**** Provided passage ****

I was reading it happily for a good while, until I got to the discussion of alternative algebras. A little background: let $A$ be an arbitrary $F$-algebra: i.e., just endowed with an $F$-bilinear product $A \times A \rightarrow A$, no further assumptions. In analogy to the more familiar commutator, it is also useful to define for any $x,y,z \in A$ the associator

$[x,y,z] = (xy)z - x(yz)$,

the obvious point being that an algebra is associative iff all of its associators identically vanish. But there is a more subtle merit to this: the associator is an $F$-trilinear map from $A^3$ to $A$. From this it follows that it is entirely determined by its values on any $F$-basis $\{e_i\}_{i \in I}$ of $A$. And from that it follows that associativity can be checked on basis elements and moreover that associativity is faithfully preserved by scalar extension: clearly any trilinear map on an $F$-vector space is identically zero iff its extension to some field extension $K/F$ is identically zero.

On to alternativity: an $F$-algebra $A$ is said to be alternating if for all $x,y \in A$,

$[x,x,y] = [x,y,y] = 0$.

****

## Set exercise 1
In the associator passage, list every expression set between dollar signs from the words "On to alternativity" to the end.
## Set exercise 2
Please transcribe the associator passage starting at "the obvious point" and ending at "is identically zero.".

**** Source data ****

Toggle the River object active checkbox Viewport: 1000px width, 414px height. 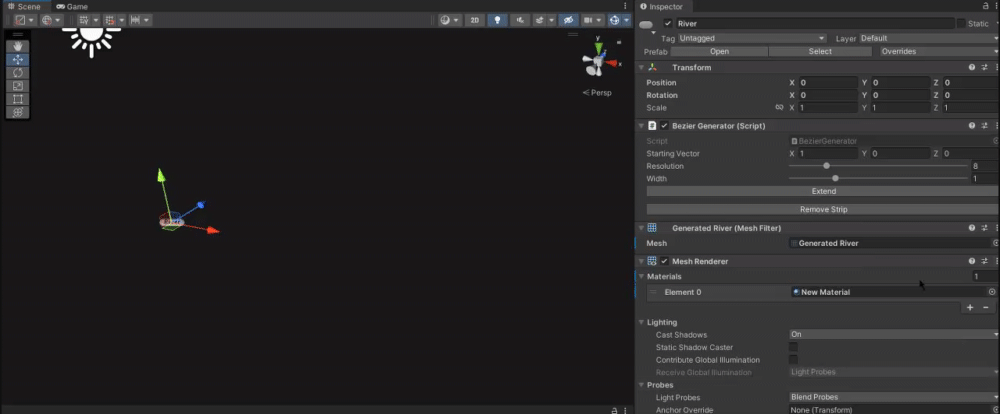tap(668, 23)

****

## Finished answer 1
- $F$
- $A$
- $x,y \in A$
- $[x,x,y] = [x,y,y] = 0$

## Finished answer 2
the obvious point being that an algebra is associative iff all of its associators identically vanish. But there is a more subtle merit to this: the associator is an $F$-trilinear map from $A^3$ to $A$. From this it follows that it is entirely determined by its values on any $F$-basis $\{e_i\}_{i \in I}$ of $A$. And from that it follows that associativity can be checked on basis elements and moreover that associativity is faithfully preserved by scalar extension: clearly any trilinear map on an $F$-vector space is identically zero iff its extension to some field extension $K/F$ is identically zero.